ANZ's Elliott wants to improve Asian returns

ANZ Banking Group's new chief executive Shayne Elliott will retreat from the expansion through Asia pursued by his predecessor Mike Smith and play catch-up by using digital technology to try to increase retail banking market share in Australia and New Zealand. 

Drawing a line in the sand between Mr Smith, whose dogged pursuit of growth in Asia antagonised some of the bank's investors, Mr Elliott said his focus would be on squeezing higher profits from the Asian network by selling more products to customers of the struggling institutional bank. 

(Left to right) Former ANZ chief executive Mike Smith with his successor Shayne Elliott and chairman David Gonski.
(Left to right) Former ANZ chief executive Mike Smith with his successor Shayne Elliott and chairman David Gonski.  Photo: Josh Robenstone

In a revealing management reshuffle on Wednesday, Mr Elliott spun responsibility for ANZ's retail operations in Asia to its chief executive in New Zealand, a move he said would "liberate" the new group executive for institutional banking, Mark Whelan, to focus on lifting returns. 

Mr Elliott told Fairfax Media that rather than focusing on targets for the contribution of Asian earnings, he would favour a "back to basics" approach, which would involve ANZ focusing on "intermediating trade and capital flow in the region" by creating "a more focused, better connected international network". 

Corporate poet Mark Whelan urges staff to "chase the flag on the hill".
Corporate poet Mark Whelan urges staff to "chase the flag on the hill". Photo: Josh Robenstone

"We have got more than enough of a geographic footprint and product capability [in Asia]," he said. "It is now about making that work and driving value for our customers and shareholders." 

Farhan Faruqui, who was poached from Citigroup in 2014 after a 23-year investment banking career in Asia, will be elevated to a new position of group executive, international, reporting to Mr Whelan, who has been the chief executive of Australia. 


Based in Hong Kong, Mr Faruqui will oversee ANZ's institutional operations in Asia, Europe and America and join the executive committee, which the bank said reflected "the strategic importance of Asia to ANZ's future success". Mr Elliott said Mr Faruqui's was "a hard-edged, business PNL role, driving returns from the resources we have dedicated to that business". 

Analysts say repairing the institutional bank will not be straightforward. ANZ has been trading at a discount to the other big banks for a prolonged period, which Morgan Stanley says reflects "uncertainty about the Asian strategy due to both structural changes and cyclical headwinds". Like other institutional banks in the region, ANZ is under pressure from a subdued outlook for revenue because Asian loan growth is slowing, losses are rising and competition is getting more intense.

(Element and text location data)

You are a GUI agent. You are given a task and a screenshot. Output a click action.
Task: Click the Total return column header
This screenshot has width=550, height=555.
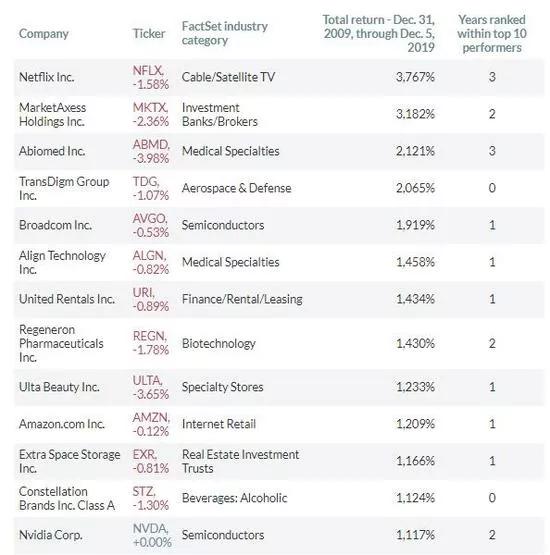(x=378, y=34)
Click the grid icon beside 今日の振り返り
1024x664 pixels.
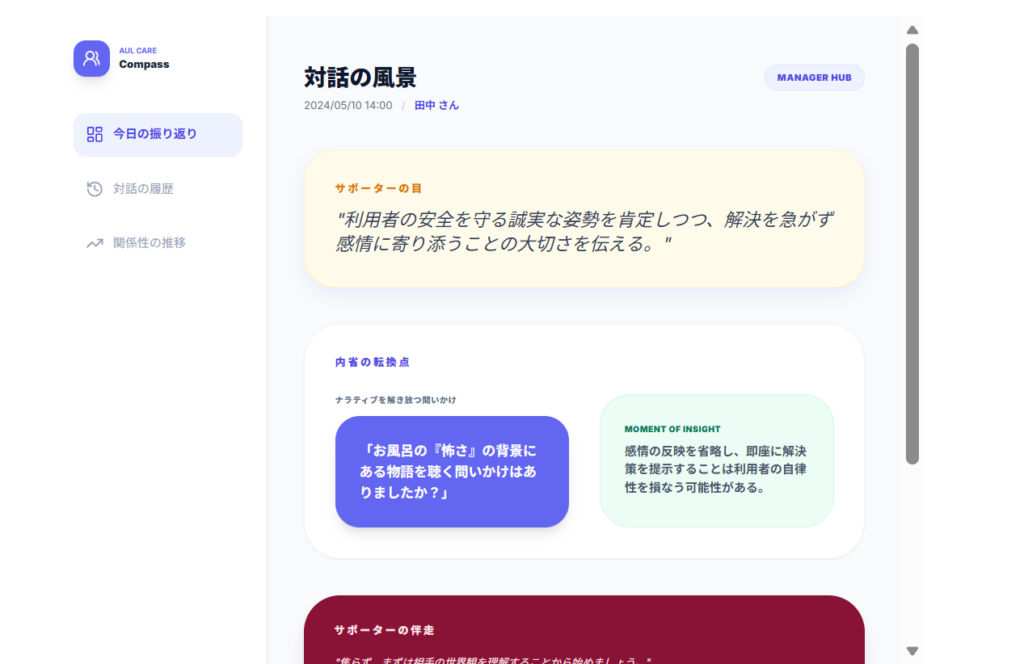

> Task set
(A) Answer these questions from the article on ANZ:
(i) Who is named as the new group executive for institutional banking?
(ii) In which city will Farhan Faruqui be based?
(iii) According to Morgan Stanley, what does ANZ's long trading discount to the other big banks reflect?
(B) Summarize the article on ANZ in two sentences.
The entries have no connection to the article on ANZ.

> The answers
(A)
(i) Mark Whelan
(ii) Hong Kong
(iii) Uncertainty about the Asian strategy due to both structural changes and cyclical headwinds

(B) New ANZ chief executive Shayne Elliott will retreat from his predecessor Mike Smith's expansion through Asia and will instead try to raise returns from the Asian network and use digital technology to grow retail market share in Australia and New Zealand. In a management reshuffle, he moved Asian retail operations to the New Zealand chief executive and elevated Farhan Faruqui to oversee international institutional operations, though analysts say repairing the institutional bank will not be straightforward.